┌────────

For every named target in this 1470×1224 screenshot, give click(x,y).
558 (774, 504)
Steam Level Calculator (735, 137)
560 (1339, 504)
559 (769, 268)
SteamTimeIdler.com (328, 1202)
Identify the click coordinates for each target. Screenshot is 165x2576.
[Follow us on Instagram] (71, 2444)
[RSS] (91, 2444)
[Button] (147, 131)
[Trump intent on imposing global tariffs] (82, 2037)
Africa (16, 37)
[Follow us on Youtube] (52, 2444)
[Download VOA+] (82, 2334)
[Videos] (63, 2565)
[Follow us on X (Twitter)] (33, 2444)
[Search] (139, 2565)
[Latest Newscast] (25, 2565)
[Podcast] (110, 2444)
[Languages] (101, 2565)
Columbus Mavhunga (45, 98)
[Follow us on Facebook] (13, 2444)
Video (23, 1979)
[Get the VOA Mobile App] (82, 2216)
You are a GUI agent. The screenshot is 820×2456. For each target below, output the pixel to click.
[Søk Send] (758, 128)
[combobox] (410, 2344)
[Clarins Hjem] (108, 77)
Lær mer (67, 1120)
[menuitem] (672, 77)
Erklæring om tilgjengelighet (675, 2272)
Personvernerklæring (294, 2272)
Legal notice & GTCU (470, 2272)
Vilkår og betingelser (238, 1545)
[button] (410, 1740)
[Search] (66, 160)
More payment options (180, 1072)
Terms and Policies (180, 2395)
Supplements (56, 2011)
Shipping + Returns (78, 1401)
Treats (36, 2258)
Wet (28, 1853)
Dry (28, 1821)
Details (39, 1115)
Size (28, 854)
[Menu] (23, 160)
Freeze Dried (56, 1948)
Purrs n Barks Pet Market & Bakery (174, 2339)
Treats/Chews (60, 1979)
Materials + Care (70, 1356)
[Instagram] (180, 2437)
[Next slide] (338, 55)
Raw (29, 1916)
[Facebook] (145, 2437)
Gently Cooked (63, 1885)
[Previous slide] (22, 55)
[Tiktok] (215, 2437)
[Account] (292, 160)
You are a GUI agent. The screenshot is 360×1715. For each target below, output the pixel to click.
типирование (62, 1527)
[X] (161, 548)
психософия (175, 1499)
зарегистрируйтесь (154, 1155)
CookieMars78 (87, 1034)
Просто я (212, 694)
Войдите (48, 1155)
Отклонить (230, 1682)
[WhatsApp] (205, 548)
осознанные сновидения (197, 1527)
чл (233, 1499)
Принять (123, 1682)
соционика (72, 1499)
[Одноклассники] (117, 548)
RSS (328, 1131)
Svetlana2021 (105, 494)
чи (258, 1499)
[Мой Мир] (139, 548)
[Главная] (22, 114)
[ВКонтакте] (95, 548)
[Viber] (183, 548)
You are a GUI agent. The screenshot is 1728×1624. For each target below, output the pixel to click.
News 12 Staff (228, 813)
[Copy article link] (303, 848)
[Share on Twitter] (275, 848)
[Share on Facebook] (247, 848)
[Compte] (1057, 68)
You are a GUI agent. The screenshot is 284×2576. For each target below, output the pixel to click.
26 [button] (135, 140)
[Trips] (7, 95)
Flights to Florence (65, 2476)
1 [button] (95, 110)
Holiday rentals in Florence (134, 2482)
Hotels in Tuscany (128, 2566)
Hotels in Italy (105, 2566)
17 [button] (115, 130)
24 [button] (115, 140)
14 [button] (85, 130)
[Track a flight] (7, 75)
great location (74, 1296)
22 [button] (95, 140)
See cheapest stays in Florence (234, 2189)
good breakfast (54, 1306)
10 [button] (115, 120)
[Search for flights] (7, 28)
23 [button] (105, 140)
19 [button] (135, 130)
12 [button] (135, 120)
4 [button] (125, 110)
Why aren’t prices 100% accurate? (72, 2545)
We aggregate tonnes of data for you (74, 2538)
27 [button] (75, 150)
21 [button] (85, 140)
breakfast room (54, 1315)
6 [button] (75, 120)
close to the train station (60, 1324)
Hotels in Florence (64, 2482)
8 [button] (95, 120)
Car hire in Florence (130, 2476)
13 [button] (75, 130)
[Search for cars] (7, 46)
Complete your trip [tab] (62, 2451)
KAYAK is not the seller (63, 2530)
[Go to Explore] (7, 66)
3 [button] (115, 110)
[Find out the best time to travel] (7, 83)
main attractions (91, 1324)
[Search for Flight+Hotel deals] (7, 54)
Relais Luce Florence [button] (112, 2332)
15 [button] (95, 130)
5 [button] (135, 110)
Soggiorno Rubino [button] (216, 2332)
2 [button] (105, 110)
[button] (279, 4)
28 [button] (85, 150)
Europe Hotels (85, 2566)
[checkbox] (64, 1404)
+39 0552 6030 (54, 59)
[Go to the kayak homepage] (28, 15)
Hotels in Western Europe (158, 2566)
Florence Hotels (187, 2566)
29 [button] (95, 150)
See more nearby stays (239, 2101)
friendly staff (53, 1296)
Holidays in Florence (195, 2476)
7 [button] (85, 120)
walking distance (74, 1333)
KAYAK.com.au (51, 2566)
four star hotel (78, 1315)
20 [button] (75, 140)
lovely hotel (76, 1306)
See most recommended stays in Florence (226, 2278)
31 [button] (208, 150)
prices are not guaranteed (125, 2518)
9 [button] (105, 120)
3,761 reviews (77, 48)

└────────

TASK DESCRIPTION: Sift the material for lines with the string "prices". Copy each one found.

SOLUTION FOR THIS EXERCISE:
Why aren’t prices 100% accurate? (72, 2545)
prices are not guaranteed (125, 2518)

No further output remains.